#### [Exercise details]
Please repeat each of the lines below word for word, leaving out the pictures.

# Task data start

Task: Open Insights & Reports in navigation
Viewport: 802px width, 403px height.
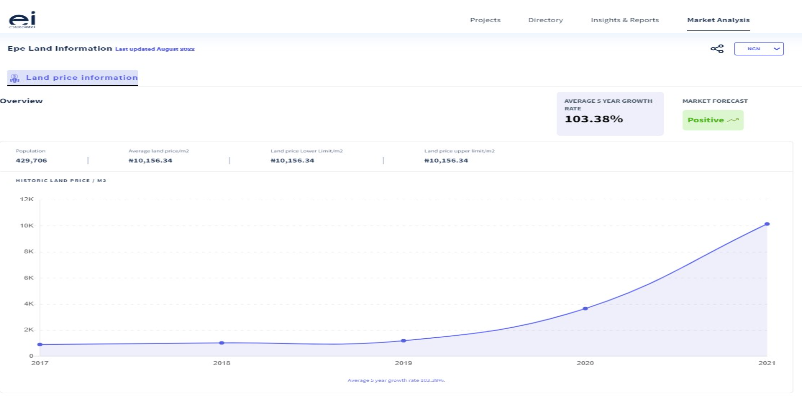Action: coord(624,20)
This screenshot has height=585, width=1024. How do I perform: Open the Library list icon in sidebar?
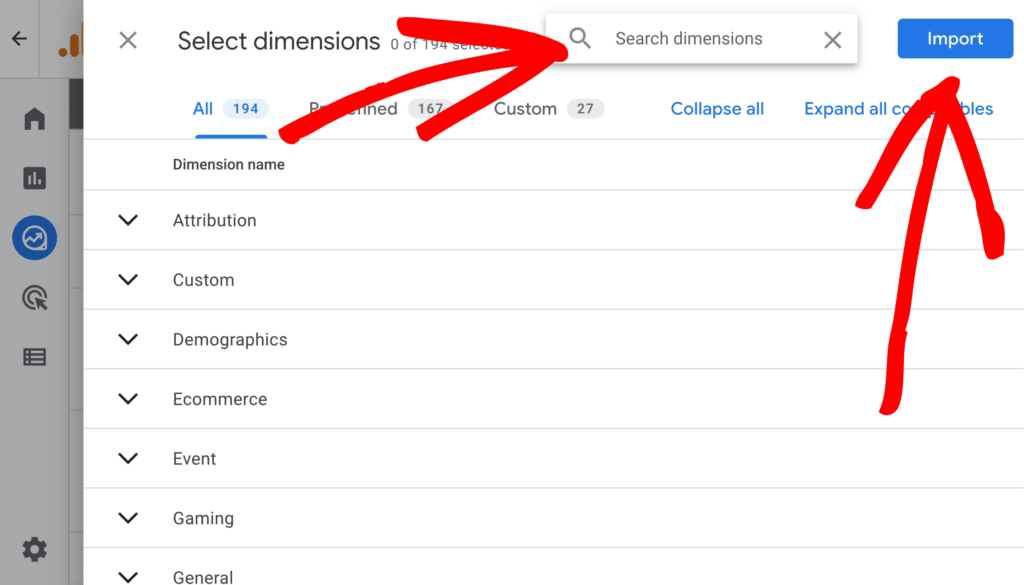click(x=34, y=357)
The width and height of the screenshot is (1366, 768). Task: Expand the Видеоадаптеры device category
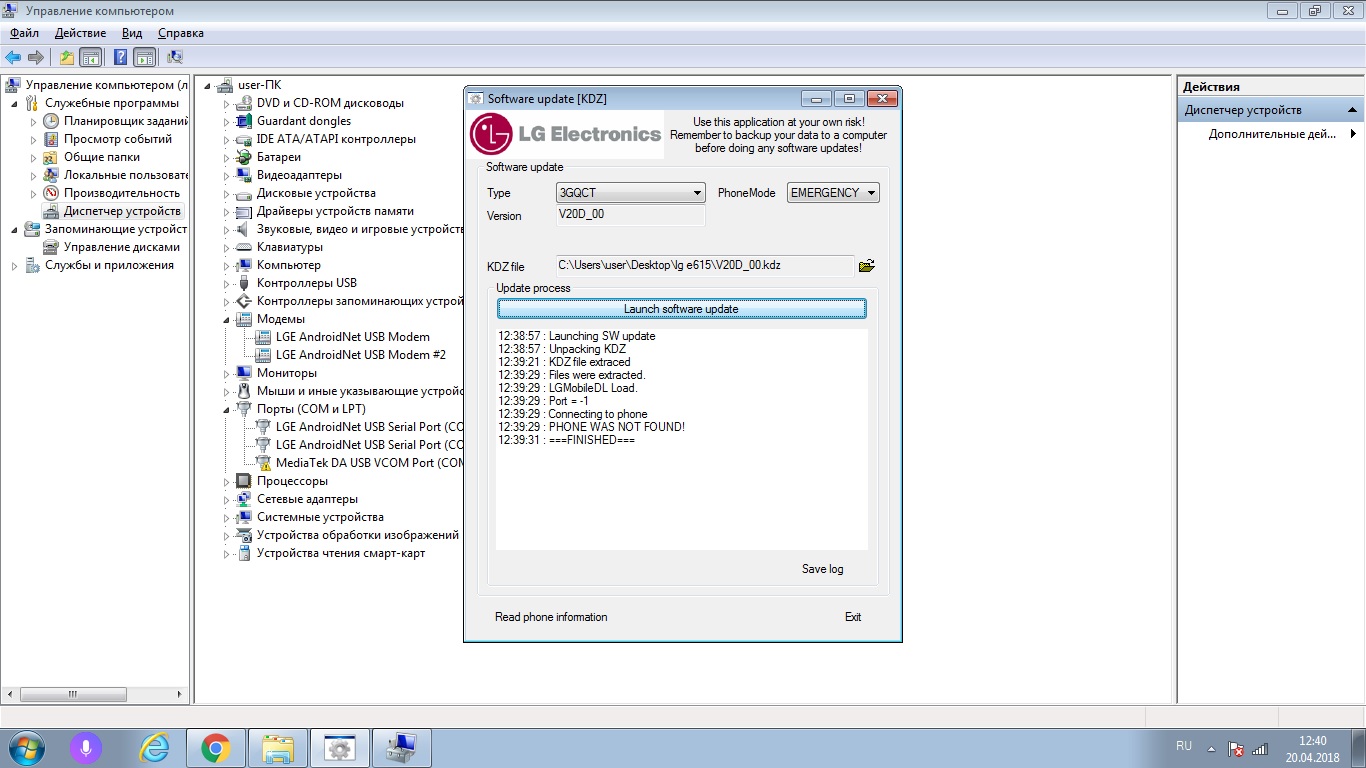tap(228, 175)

# Task data end

#### [Solved exercise]
Task: Open Insights & Reports in navigation
Viewport: 802px width, 403px height.
Action: coord(624,20)
This screenshot has height=585, width=1024. How do I perform: Open the Library list icon in sidebar?
click(x=34, y=357)
The width and height of the screenshot is (1366, 768). Task: Expand the Видеоадаптеры device category
tap(228, 175)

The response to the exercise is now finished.